───── TEXTE PRÉSENTÉ

Vous conduisez un tramway qui arrive vers un embranchement. Sur la route que vous suivez, 10 personnes sont attachées, que le tramway renversera si vous ne changez pas de route. Sur l’autre branche, une seule personne, mais la bifurcation implique donc que vous fassiez le choix conscient de renverser cette personne plutôt que les 10 autres. Que choisissez-vous ? Et que choisiriez-vous si la personne seule était la personne la plus chère à vos yeux ? Ce dilemme classique, dit “du tramway“, aurait été inventé par la philosophe Philippa Foot en 1967, et a fait l’objet de nombreuses études jusqu’à être remis au goût du jour aujourd’hui de manière très concrète : comment déterminer ce que ferait une voiture autonome dans un tel cas ?
Le dilemme de la voiture autonome
C’est en tout cas des questions similaires que le MIT a posé à la planète entière, en variant les plaisir : les divers scénarios comprenaient des personnes âgées, des enfants en bas âge, des femmes enceintes, des délinquants, et faisaient fluctuer le nombre de vies mise en balance, tout en jouant sur les règles du code de la route – les personnes n’étaient plus attachées sur des rails mais en train de traverser un feu, parfois vert, parfois rouge.

──────────

**TÂCHES À FAIRE**
1 - Répondez à ces questions sur le texte consacré au dilemme du tramway :
(a) Combien de personnes sont attachées sur la route que suit le tramway ?
(b) Quelle philosophe aurait inventé ce dilemme, et en quelle année ?
(c) Quelle institution a posé des questions similaires à la planète entière ?
2 - Recopiez le texte consacré au dilemme du tramway de « Vous conduisez un » à « un tel cas ? », en substituant « train » à « tramway ».
3 - Poursuivez, s'il vous plaît, le texte consacré au dilemme du tramway à la suite de sa dernière phrase.

───── DONNÉES FOURNIES

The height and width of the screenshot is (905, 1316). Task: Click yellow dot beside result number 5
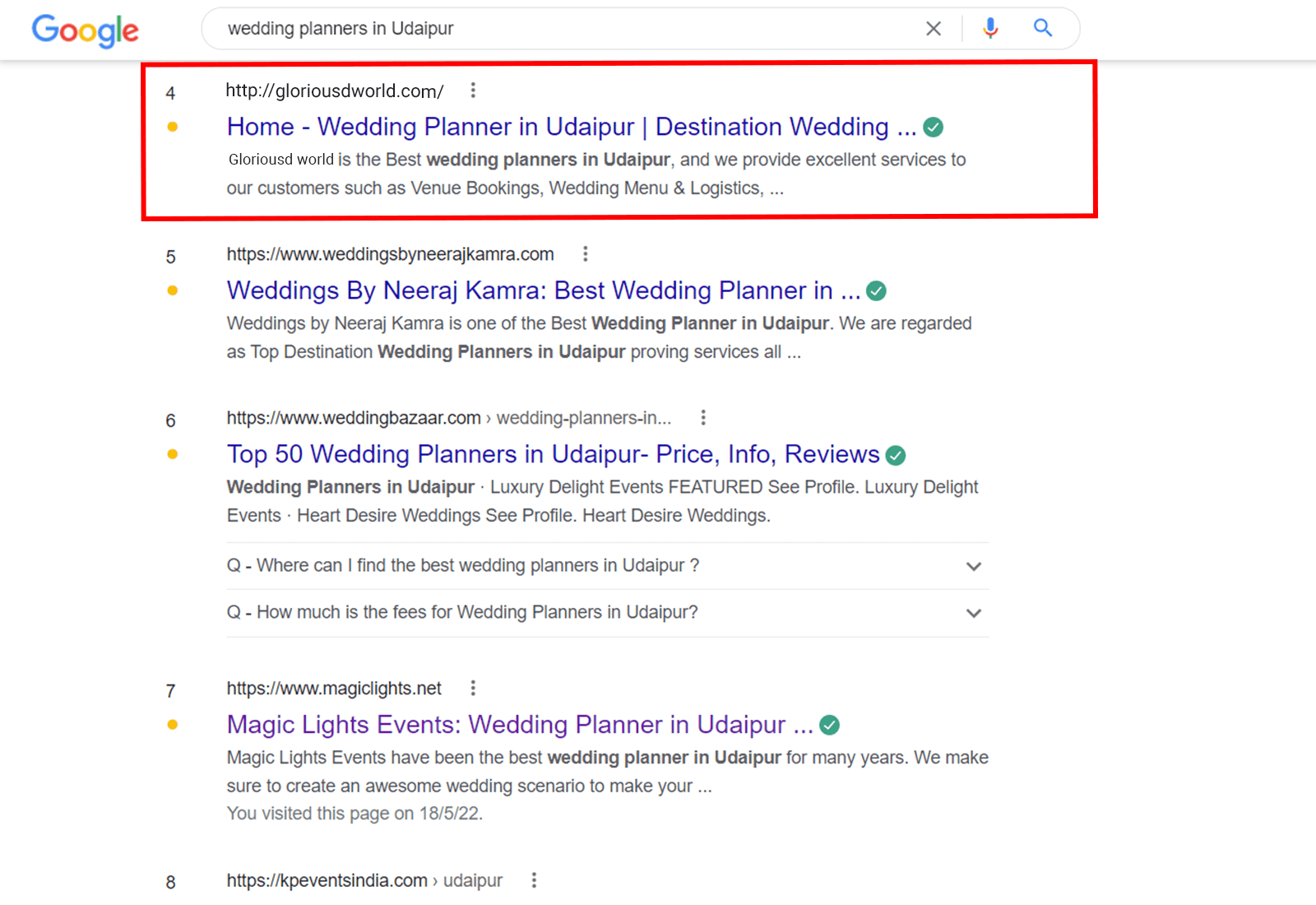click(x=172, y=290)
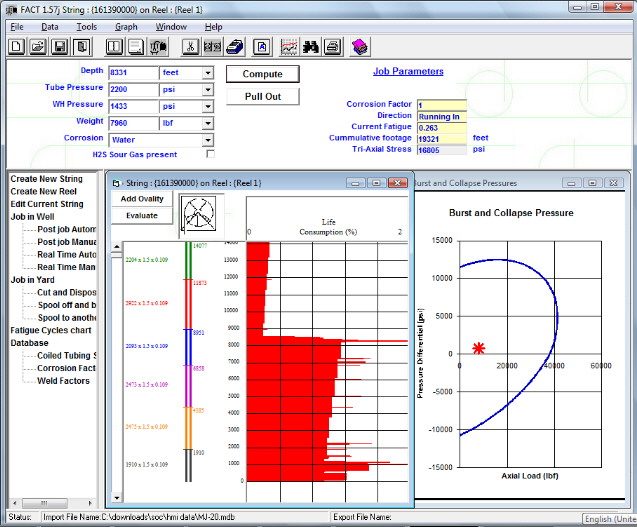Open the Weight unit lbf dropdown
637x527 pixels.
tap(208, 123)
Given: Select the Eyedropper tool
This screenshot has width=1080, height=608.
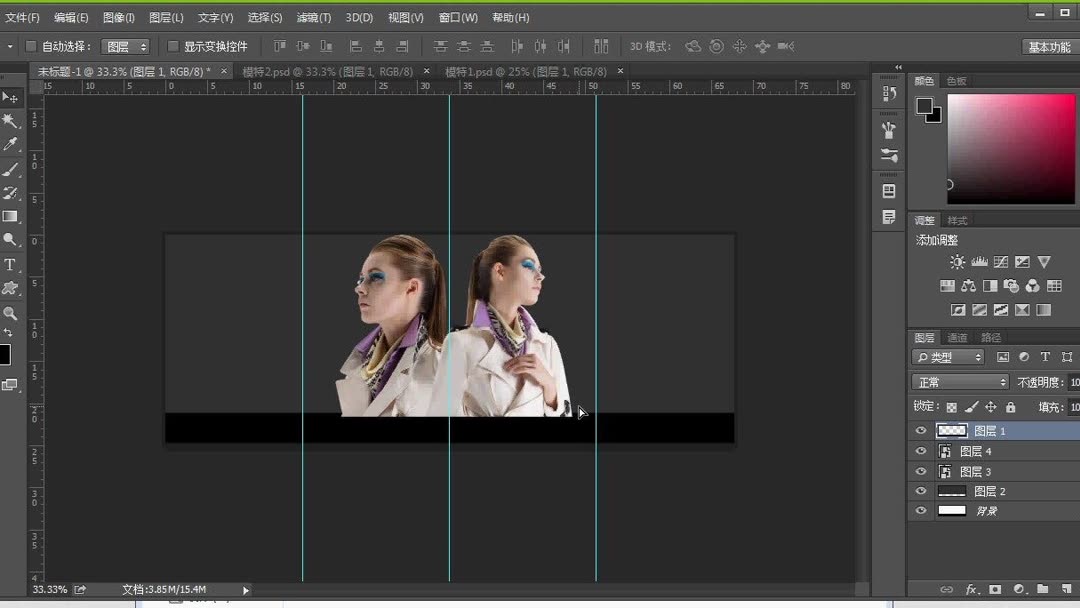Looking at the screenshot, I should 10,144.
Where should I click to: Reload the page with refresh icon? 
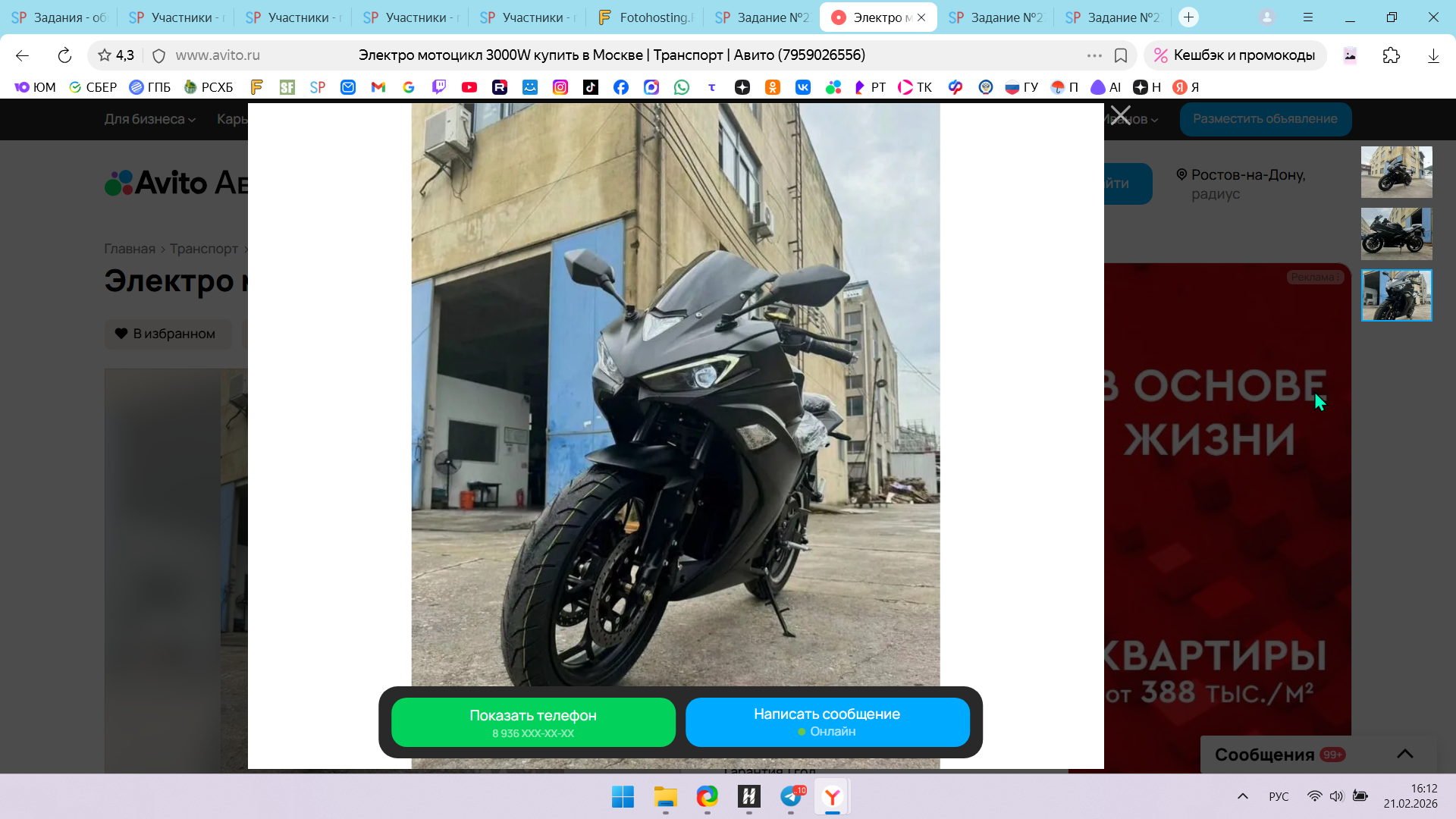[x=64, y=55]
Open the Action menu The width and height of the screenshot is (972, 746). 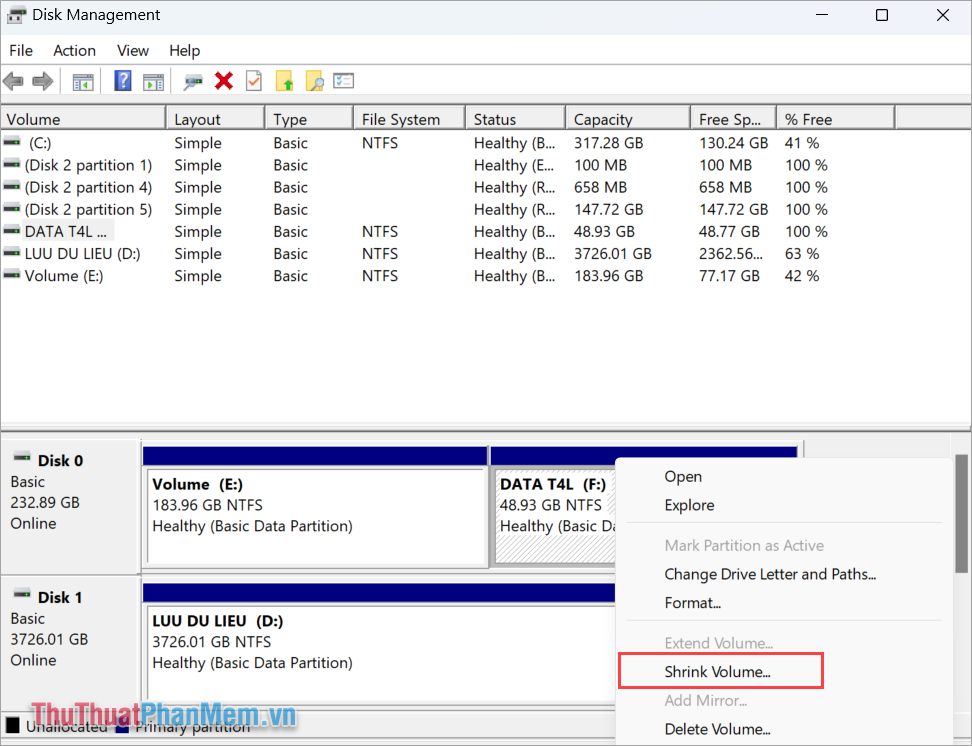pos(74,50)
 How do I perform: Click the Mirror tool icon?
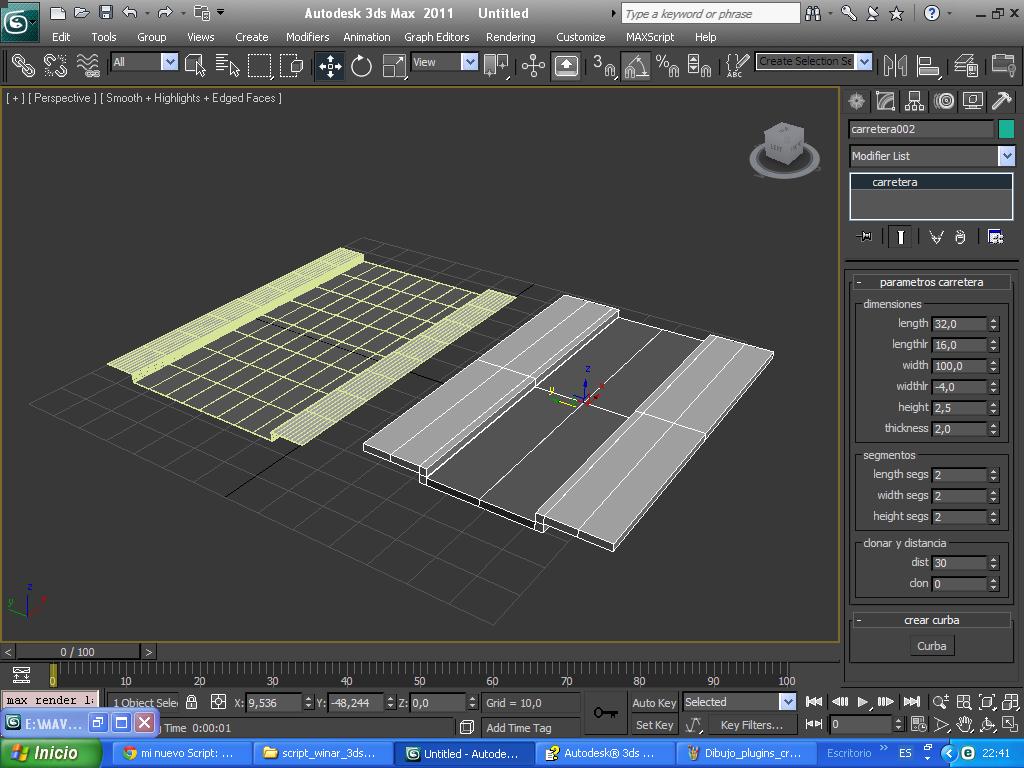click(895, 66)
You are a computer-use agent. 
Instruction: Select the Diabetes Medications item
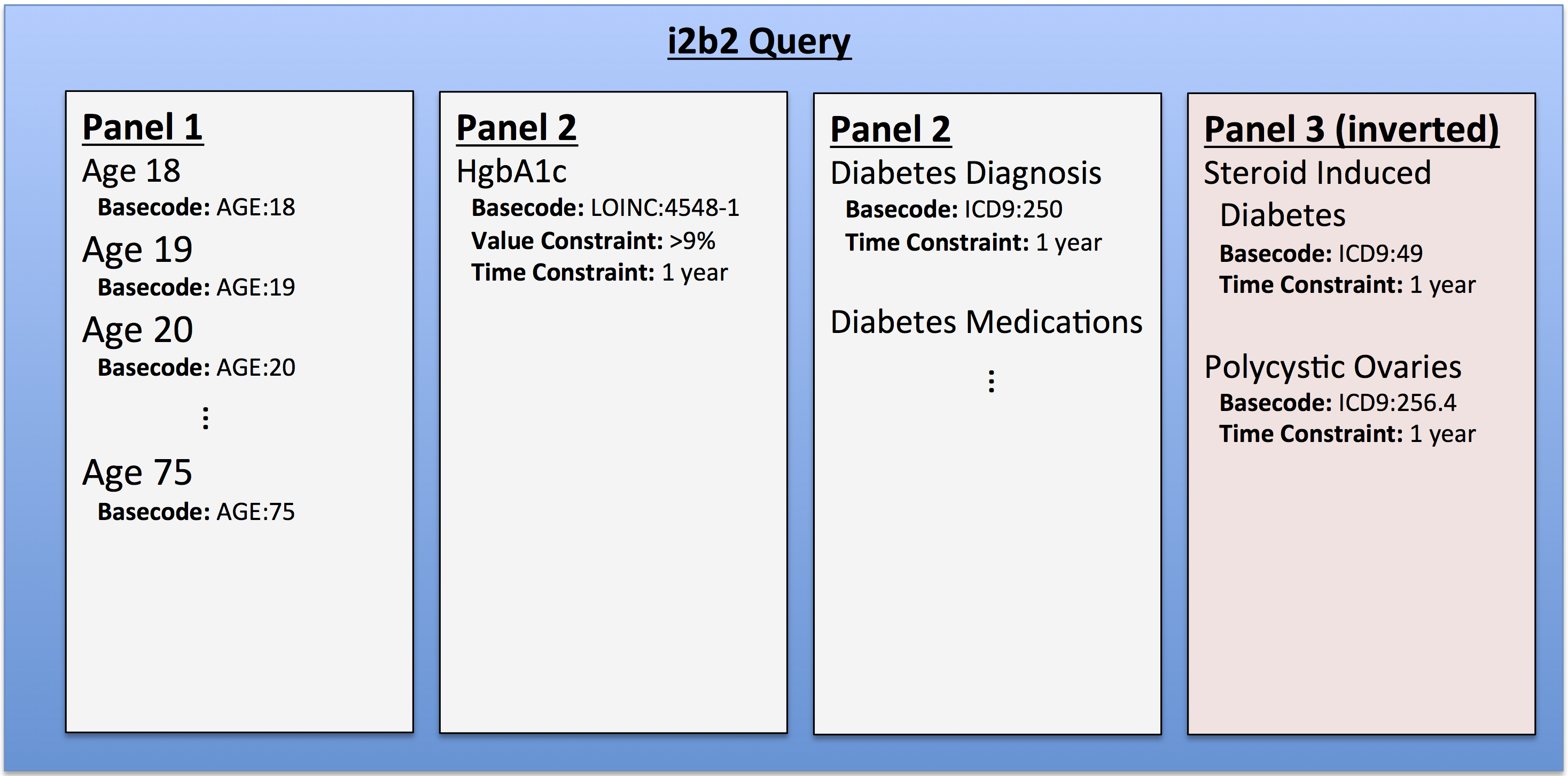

──────────

**LES RÉPONSES**
1 -
(a) 10 personnes.
(b) Philippa Foot, en 1967.
(c) Le MIT.

2 -
Vous conduisez un train qui arrive vers un embranchement. Sur la route que vous suivez, 10 personnes sont attachées, que le train renversera si vous ne changez pas de route. Sur l’autre branche, une seule personne, mais la bifurcation implique donc que vous fassiez le choix conscient de renverser cette personne plutôt que les 10 autres. Que choisissez-vous ? Et que choisiriez-vous si la personne seule était la personne la plus chère à vos yeux ? Ce dilemme classique, dit “du train“, aurait été inventé par la philosophe Philippa Foot en 1967, et a fait l’objet de nombreuses études jusqu’à être remis au goût du jour aujourd’hui de manière très concrète : comment déterminer ce que ferait une voiture autonome dans un tel cas ?

3 -
L’intérêt de l’exercice est multiple, mais l’une de ses qualités primordiales à notre sens est de montrer qu’au-delà de toutes les attentes, légitimes, qui sont placées sur l’IA lorsqu’elle vient remplacer l’homme, certaines issues restent déterminées par nos choix à nous. C’est tout l’enjeu de ce dilemme de la voiture autonome : le “choix” de la voiture de percuter telle ou telle personne ne viendra a priori pas de son apprentissage mais bien des règles qui lui auront été inculquées par nous – à moins que l’on ne conçoive un jeu de données d’apprentissage comprenant toutes les caractéristiques de millions d’accidents de voiture et qu’on laisse l’algorithme en tirer des inférences inexplicables. Cette solution, une forme de justice arithmétique, pourrait avoir ses mérites, tout le monde étant logé à la même enseigne. Elle aboutirait cependant à reproduire des biais certains et surtout manquerait fortement en sécurité juridique, et serait donc le fléau des assureurs – il est plus probable, ou en tout cas pragmatique, de penser que la solution des règles fixes sera celle qui prévaudra.
Coder le droit, trouver une éthique universelle
Cela implique de réussir à transcrire en code des règles éthiques ou des règles de droit qui ne sont pas de purs syllogismes. Comment écrire “tout fait quelconque de l’homme qui cause à autrui un dommage oblige celui par la faute duquel il est arrivé à le réparer” en code ? Les ouvertures permises par de telles règles font partie de l’essence même de notre droit, puisque c’est grâce à elles que l’on a pu élaborer des régimes juridiques variés mais cohérents et prévisibles. Elles rendent cependant le travail de transcription difficile.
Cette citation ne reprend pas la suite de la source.